Things a Woman Should Do - Part 3

I've been a bit remiss on keeping up with this string of posts....


Here are the next on the list:
  1. Teach someone, besides a child, to read. (I have actually thought about following up with an Adult Literacy Program and see how I may help.)
  2. Invent a punch that will raise eyebrows and lower inhibitions. (I may not have invented it, but there are a couple of punch and sangria recipes that I have embellished on that have led to some serious moments of lowered inhibitions.)
  3. Don't indulge in one judgmental thought for an entire day. Okay, an hour. (I'm assuming that this should probably occur during waking hours as I rarely have jugemental dreams. I actually am trying really hard to follow this one. I'm really working on creating a positive spirit and part of that would include not judging others. I have to say, though, it is tough.)
  4. Learn a few choice phrases in French or Russian to use when flirting or angry. (Done and done. I may not be saying them correctly, but the French flirting phrases I learned in high school and from Patti Labelle (Lady Marmalade). I know a single Russian phrase that I learned from a co-worker a couple of years back. I have to trust him on what it means but I'm either cussing somebody, sneezing, or asking for some cheese.)
  5. Stay in a convent for a week. (Is this even possible? I may actually look into this. Not that I have any interest in becoming a nun, but to spend a week in quiet contemplation and intentional work sounds intriguing to me.)
  6. Ride a motorcycle alone across the Nevada desert. (Sorry. I really do not have any desire to do this. I'm not a motorcycle gal, although I know some of you out there are and I tip my hat to you.
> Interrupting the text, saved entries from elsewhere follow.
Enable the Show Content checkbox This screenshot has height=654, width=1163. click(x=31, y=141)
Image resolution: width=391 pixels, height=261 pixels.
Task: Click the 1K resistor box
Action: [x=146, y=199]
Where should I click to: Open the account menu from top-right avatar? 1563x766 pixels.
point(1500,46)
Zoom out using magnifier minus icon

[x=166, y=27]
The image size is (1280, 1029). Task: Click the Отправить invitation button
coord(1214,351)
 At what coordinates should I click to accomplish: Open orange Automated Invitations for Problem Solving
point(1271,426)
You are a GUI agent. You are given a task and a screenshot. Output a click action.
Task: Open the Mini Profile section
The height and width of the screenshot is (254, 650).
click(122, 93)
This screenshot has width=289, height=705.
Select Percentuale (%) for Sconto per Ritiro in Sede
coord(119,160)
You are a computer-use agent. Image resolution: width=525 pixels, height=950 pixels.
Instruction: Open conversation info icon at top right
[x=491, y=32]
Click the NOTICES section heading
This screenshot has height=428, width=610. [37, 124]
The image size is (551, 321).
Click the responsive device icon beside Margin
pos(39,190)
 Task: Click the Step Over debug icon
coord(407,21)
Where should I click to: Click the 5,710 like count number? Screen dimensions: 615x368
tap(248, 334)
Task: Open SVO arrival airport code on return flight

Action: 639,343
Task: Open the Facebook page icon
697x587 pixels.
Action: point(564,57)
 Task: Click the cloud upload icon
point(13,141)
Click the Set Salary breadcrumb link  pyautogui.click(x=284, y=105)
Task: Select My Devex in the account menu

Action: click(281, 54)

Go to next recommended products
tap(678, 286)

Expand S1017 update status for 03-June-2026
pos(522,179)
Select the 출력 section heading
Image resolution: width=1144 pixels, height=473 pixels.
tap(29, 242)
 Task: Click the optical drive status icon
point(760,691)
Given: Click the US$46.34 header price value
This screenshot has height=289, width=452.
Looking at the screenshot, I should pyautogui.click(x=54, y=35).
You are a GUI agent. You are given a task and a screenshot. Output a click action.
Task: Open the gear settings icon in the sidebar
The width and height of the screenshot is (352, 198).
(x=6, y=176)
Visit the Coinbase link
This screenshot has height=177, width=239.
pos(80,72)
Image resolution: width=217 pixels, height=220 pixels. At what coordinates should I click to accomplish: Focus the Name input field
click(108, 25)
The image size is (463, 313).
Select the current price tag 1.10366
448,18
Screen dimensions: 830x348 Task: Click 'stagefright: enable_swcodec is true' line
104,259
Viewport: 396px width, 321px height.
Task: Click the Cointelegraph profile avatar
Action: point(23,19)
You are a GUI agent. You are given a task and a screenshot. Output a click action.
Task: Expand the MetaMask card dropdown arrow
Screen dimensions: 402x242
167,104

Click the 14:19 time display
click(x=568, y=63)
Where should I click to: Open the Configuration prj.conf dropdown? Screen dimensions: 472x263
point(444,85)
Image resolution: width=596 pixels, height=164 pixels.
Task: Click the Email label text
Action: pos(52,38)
I wouldn't mind driving a convertible across the desert and through the mountains and around the country alone....at peace with my self with no real destination and no real time frame in which to make the trip...)
  7. Make wine from dandelions growing in your backyard and send it to the CEO of Greener Chemical Lawns, Inc. (First, I don't have dandelions growing in my backyard. Second, I believe it is illegal to ship liquids without a permit within the United States. Third, I really am not interested in making wine, I think that would require a lot of pots...)
  8. Start a wild rumor that something wonderful will happen later this year. (Okay, now these are just getting a little ridiculous. Nobody ever believes rumors about good things happening, only bad things...)
  9. Squeeze a cute fireman because it's "Public Hero Appreciation Day". (So, I googled Public Hero Appreciation Day, and did not find it, however, it looks like September 11 is often referred to as Hero Appreciation Day, although I don't think it is "official" yet...or it hasn't made my Odd Holidays Calendar. I guess this is actually saying to just go up to a cute fireman any day and claim it to be appreciation day. However, what about the not so cute firemen? Do they not deserve the squeezing and appreciation as well? Or is it just that all firemen are cute because they are heros no matter what they actually look like?)
  10. Learn to belly dance and integrate it into your lovemaking. (I am so going to do this...well, the learn to belly dance part. Maybe if I learn to belly dance, then I'll have the confidence to pursue finding somebody and then start working on the second part of that.)
Stay tuned for the next round coming soon...

2 comments:

Sara said...

Gauri and Robin did belly dancing classes last year ;)

Agree with your assessment on squeezing firemen - I think if the opportunity presents itself, you just go for it and claim it to be the holiday.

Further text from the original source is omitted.